5 ways to boost your child's intelligence

Some practical advice on how moms and dads can boost baby’s intelligence, starting before birth.  

7 September 2016
4 minute read

boy standing with paper plane

Watching the development of your child’s brain is one of the most awe-inspiring experiences you can have in this world. She goes from squishy blob to talking (well, starting to talk) in a year. By 2 or 3, she’s arguing with you. A few more years and she’s winning the arguments!

A baby’s brain is primed for learning. The old view of intelligence was to imagine the brain as an empty vessel that is filled up with knowledge. We now know that intelligence is a dynamic process, and that the brain is actually sculpted by experience.

A baby learns by experiencing the world through her five senses. The things you do naturally as a parent - eye-contact, talking, holding, responding appropriately to your baby’s needs, are the essential first learning experiences for your baby. Close, affectionate relationships are important for your child’s intellectual development. Children who feel safe and secure are eager to connect and explore.

Learning doesn’t rely on flash cards or special educational DVDs, and it doesn’t just take place in the classroom, or when you are reading together. As much – if not more – learning takes place when you and your child are singing a nursery rhyme together, or pouring water from one cup to another, or matching up the socks as they come off the washing line.

Start before birthA baby’s health and development starts in utero. Infections, including German measles and sexually transmitted diseases, can adversely affect baby’s brain. Good nutrition can positively affect brain development.

  • Take your folic acid. It’s the best thing you can do to prevent neural tube defects.
  • Manage your stress. Stress hormones such as cortisol and adrenaline do reach the baby, where they may contribute to problems in behaviour and attention, and even affect cognitive development. Researchers at University of Denver found that babies exposed to high levels of cortisol in utero had higher levels themselves, and displayed more anxious behavior in childhood.
  • Avoid alcohol, illegal drugs and any medications that have not been confirmed safe for use in pregnancy. Always check with your doctor.

Feed wellIt is difficult to link individual foods or nutrients to higher intelligence, but it is certainly true that a healthy, varied diet will support the development of the body and brain. Malnutrition and certain vitamin and mineral deficiencies – of iodine and iron in particular - can play a role in cognitive impairment. Many studies purport to show that breastfeeding boosts intelligence (although there have been challenges to these studies). What we do know, though, is that breast milk is a good source of the long-chain saturated fatty acids that are essential for brain development (salmon is a good source for older children).
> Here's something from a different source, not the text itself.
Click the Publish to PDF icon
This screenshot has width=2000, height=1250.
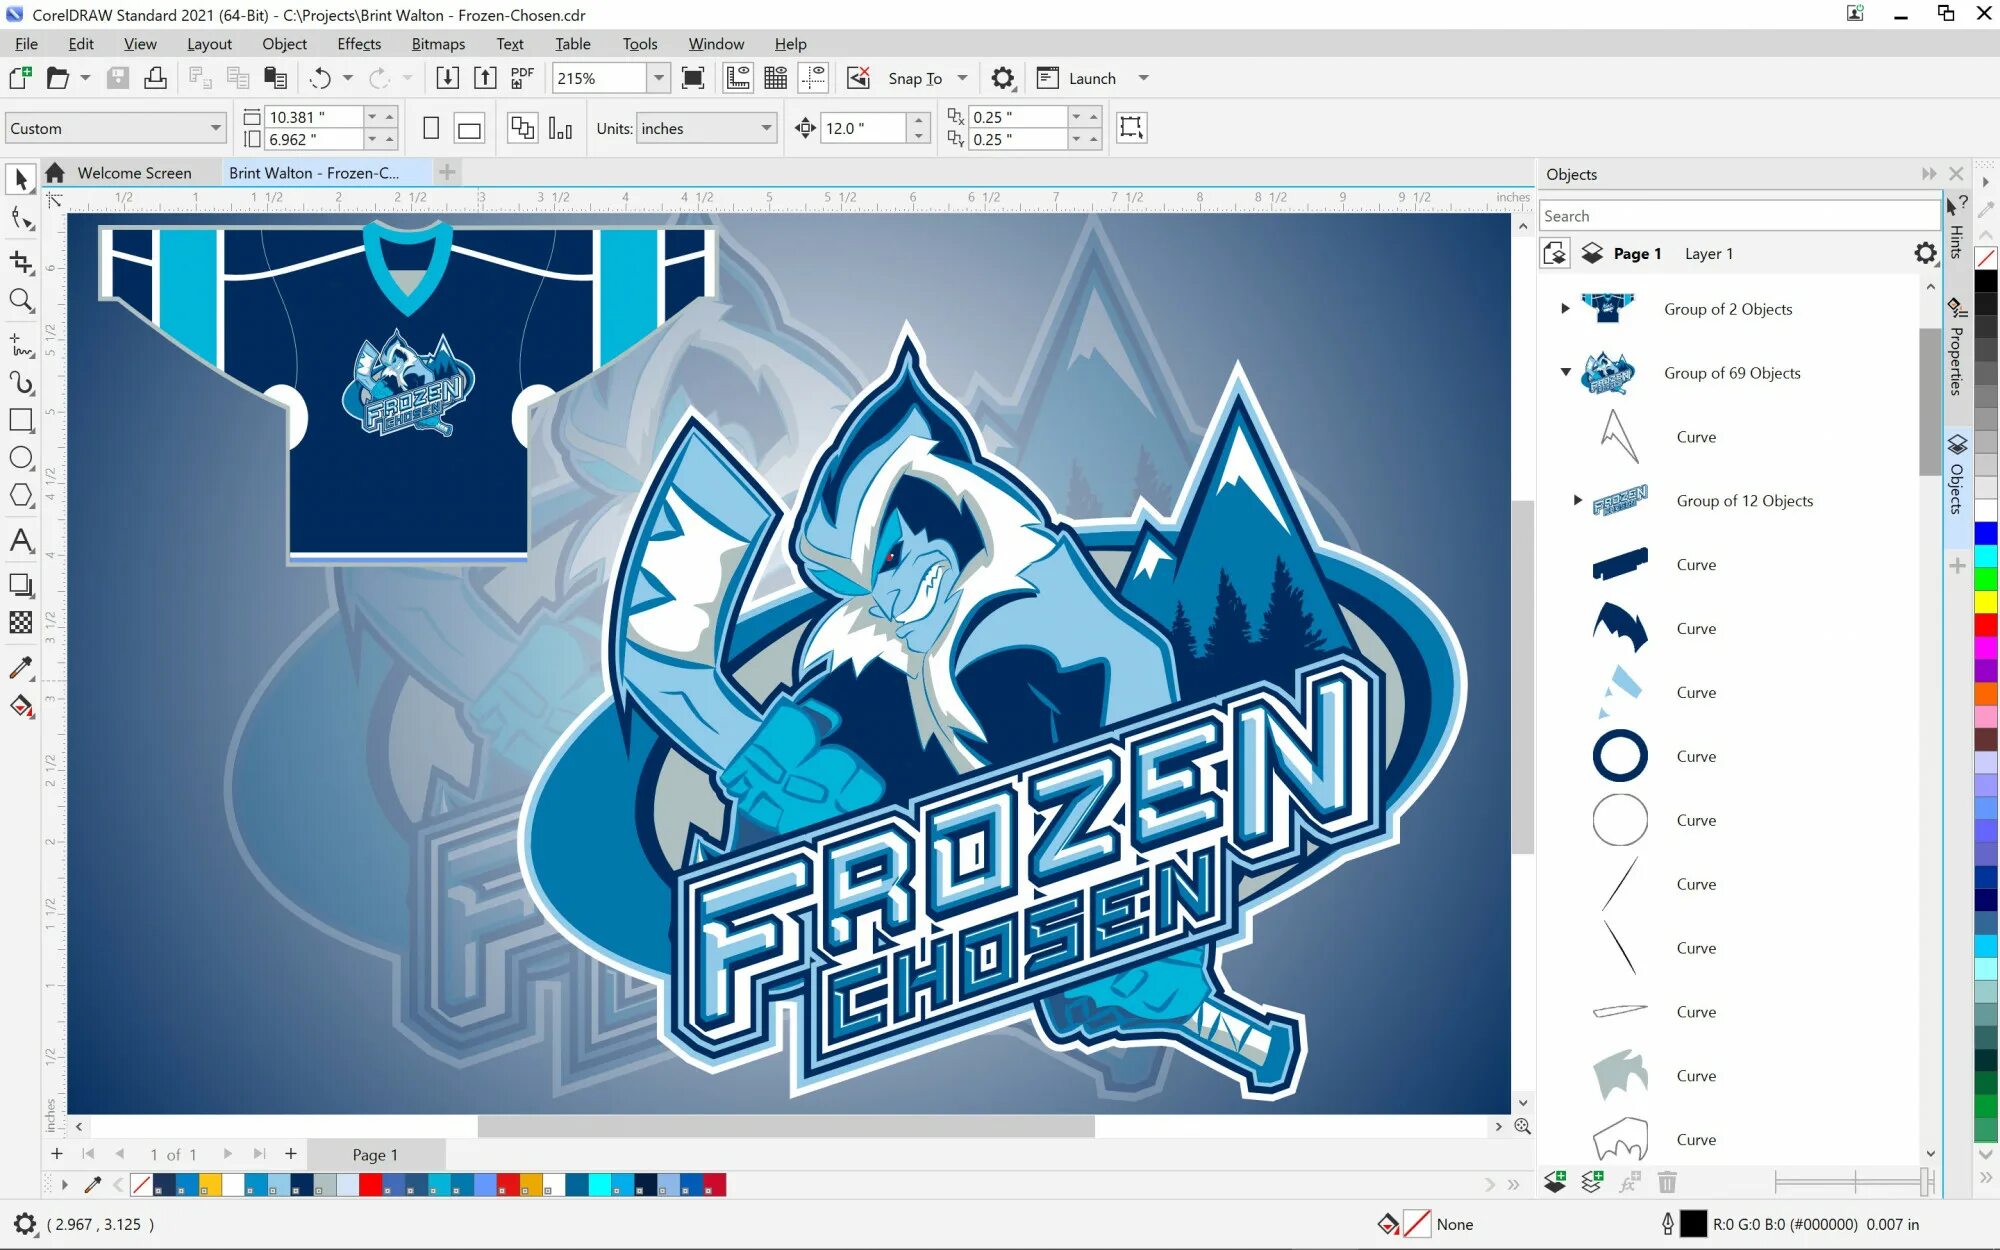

Talk to your babyThere is much evidence that talking to your baby – even before he can talk back – boosts language processing skills and vocabulary. A study by Adriana Weisleder and Prof Anne Fernald at Stanford University, published in the journal Psychological Science, found that children whose parents spoke to them least came out worst in language tests. This disadvantage was long-lasting. At 24 months old they were behind by up to six months and the disadvantage was even felt at school over the next six years. Researchers advise parents to talk with their babies and young children in an engaged and loving way, to nurture early brain development and language skills.

Make musicThe claim that listening to classical music makes kids smarter is a rather broad and ambitious one, but it is fair to say that music can contribute to your child’s intellectual development in various ways. Music is powerfully connected to other abilities, including maths and language. Like speech, music has rhythm, pitch and tone. Through listening to and joining in with simple songs, babies and toddlers learn important auditory skills. Songs develop memory and cognitive skills, too, as your baby remembers the words and processes their meaning. There is evidence to suggest that learning an instrument in childhood can be beneficial. Studies have found that learning piano does develop children’s spatial-temporal intelligence.

Play play playThere is a lovely saying: “Play is the work of childhood.” Children learn through play, developing social and cognitive skills and exploring their world. In play, children engage physically, verbally or mentally with their environment and with other people.

There are plenty of toys and games and other resources that claim to “make kids smarter” or “boost intelligence”. There is some research to support the claim that certain toys may be beneficial in certain areas - toy blocks may enhance spatial, mathematical and problem-solving skills and card games and some board games enhance number skills. A stimulating environment that incorporates a variety of indoor and outdoor play opportunities is a good start. Kids need free unstructured playtime, where they make up their own rules and use their imaginations, as well as organised or adult-directed activities and games.

Note: Babies with sensory impairment miss out on stimulation. Undiagnosed hearing loss is quite common. Have your baby’s hearing checked, particularly if he has had ear or upper respiratory infections.

The views and opinions expressed in this article are those of the authors and do not necessarily represent or reflect the views of 1Life or its employees.